((

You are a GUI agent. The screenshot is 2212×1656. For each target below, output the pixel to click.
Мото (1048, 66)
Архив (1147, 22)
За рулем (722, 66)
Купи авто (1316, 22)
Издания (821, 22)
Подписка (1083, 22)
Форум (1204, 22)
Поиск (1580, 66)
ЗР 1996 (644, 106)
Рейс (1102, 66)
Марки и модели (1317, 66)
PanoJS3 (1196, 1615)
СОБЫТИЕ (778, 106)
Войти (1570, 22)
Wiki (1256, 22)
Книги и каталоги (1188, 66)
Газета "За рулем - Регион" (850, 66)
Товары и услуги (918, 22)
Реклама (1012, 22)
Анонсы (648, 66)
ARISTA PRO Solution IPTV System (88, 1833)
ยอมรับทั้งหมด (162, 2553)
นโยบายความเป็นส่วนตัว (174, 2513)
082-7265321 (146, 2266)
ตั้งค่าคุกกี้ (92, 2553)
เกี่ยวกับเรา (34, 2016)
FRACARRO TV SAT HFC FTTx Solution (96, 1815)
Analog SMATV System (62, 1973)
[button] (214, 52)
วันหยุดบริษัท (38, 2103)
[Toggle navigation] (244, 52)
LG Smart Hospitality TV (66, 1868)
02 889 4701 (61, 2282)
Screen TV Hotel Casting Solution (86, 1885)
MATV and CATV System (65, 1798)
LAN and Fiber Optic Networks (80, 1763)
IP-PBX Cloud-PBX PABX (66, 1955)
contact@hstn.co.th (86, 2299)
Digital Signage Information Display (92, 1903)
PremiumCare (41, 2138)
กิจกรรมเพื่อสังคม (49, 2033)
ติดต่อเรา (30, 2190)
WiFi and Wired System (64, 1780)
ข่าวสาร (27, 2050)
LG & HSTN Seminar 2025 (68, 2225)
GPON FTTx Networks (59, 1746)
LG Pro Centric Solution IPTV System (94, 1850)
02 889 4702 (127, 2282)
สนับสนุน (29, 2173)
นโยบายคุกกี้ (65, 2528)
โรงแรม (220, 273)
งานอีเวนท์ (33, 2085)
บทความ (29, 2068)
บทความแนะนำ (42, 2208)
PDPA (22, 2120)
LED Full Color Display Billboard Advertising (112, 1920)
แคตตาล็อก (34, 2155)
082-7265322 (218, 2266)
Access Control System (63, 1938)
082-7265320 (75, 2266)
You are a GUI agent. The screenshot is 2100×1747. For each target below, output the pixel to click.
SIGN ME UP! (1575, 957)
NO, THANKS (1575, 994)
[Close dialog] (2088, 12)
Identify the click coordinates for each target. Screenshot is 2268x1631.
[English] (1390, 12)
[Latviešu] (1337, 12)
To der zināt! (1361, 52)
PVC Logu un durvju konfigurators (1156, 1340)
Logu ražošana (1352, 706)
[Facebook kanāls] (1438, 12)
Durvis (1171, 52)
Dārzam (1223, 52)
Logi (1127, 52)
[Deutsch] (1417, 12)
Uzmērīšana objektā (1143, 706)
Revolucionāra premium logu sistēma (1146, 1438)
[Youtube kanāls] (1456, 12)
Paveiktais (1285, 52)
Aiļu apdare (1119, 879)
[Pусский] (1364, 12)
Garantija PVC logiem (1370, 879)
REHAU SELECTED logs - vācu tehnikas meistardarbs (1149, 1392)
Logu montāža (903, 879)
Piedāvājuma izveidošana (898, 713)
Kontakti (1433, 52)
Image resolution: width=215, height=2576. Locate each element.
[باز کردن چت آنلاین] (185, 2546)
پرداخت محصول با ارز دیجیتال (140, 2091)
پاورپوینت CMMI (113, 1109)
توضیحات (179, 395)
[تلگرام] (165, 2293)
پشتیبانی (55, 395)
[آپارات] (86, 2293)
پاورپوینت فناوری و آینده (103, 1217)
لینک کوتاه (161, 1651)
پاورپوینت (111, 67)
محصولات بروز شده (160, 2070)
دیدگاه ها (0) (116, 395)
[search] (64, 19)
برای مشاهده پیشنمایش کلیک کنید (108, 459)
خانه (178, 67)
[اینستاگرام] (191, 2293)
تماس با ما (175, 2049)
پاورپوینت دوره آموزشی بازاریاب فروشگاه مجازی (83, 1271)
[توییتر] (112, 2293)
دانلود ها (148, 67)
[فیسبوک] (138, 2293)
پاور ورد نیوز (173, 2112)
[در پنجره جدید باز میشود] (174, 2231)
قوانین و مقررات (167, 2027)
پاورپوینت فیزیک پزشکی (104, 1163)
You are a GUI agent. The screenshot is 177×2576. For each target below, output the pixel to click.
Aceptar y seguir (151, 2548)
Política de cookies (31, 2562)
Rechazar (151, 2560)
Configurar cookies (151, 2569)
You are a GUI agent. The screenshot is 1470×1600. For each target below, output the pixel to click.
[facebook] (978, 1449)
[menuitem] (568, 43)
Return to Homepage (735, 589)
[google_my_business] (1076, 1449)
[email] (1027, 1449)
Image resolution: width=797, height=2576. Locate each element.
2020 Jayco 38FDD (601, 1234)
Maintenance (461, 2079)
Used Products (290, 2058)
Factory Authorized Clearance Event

))

:: TASK ::
Starting with the first line of the listing above and ending with the line that holds "LED Full Color", return those lines exactly as written, both included.

:: YOUR SOLUTION ::
You are a GUI agent. The screenshot is 2212×1656. For each target below, output the pixel to click.
Мото (1048, 66)
Архив (1147, 22)
За рулем (722, 66)
Купи авто (1316, 22)
Издания (821, 22)
Подписка (1083, 22)
Форум (1204, 22)
Поиск (1580, 66)
ЗР 1996 (644, 106)
Рейс (1102, 66)
Марки и модели (1317, 66)
PanoJS3 (1196, 1615)
СОБЫТИЕ (778, 106)
Войти (1570, 22)
Wiki (1256, 22)
Книги и каталоги (1188, 66)
Газета "За рулем - Регион" (850, 66)
Товары и услуги (918, 22)
Реклама (1012, 22)
Анонсы (648, 66)
ARISTA PRO Solution IPTV System (88, 1833)
ยอมรับทั้งหมด (162, 2553)
นโยบายความเป็นส่วนตัว (174, 2513)
082-7265321 (146, 2266)
ตั้งค่าคุกกี้ (92, 2553)
เกี่ยวกับเรา (34, 2016)
FRACARRO TV SAT HFC FTTx Solution (96, 1815)
Analog SMATV System (62, 1973)
[button] (214, 52)
วันหยุดบริษัท (38, 2103)
[Toggle navigation] (244, 52)
LG Smart Hospitality TV (66, 1868)
02 889 4701 (61, 2282)
Screen TV Hotel Casting Solution (86, 1885)
MATV and CATV System (65, 1798)
LAN and Fiber Optic Networks (80, 1763)
IP-PBX Cloud-PBX PABX (66, 1955)
contact@hstn.co.th (86, 2299)
Digital Signage Information Display (92, 1903)
PremiumCare (41, 2138)
กิจกรรมเพื่อสังคม (49, 2033)
ติดต่อเรา (30, 2190)
WiFi and Wired System (64, 1780)
ข่าวสาร (27, 2050)
LG & HSTN Seminar 2025 (68, 2225)
GPON FTTx Networks (59, 1746)
LG Pro Centric Solution IPTV System (94, 1850)
02 889 4702 (127, 2282)
สนับสนุน (29, 2173)
นโยบายคุกกี้ (65, 2528)
โรงแรม (220, 273)
งานอีเวนท์ (33, 2085)
บทความ (29, 2068)
บทความแนะนำ (42, 2208)
PDPA (22, 2120)
LED Full Color Display Billboard Advertising (112, 1920)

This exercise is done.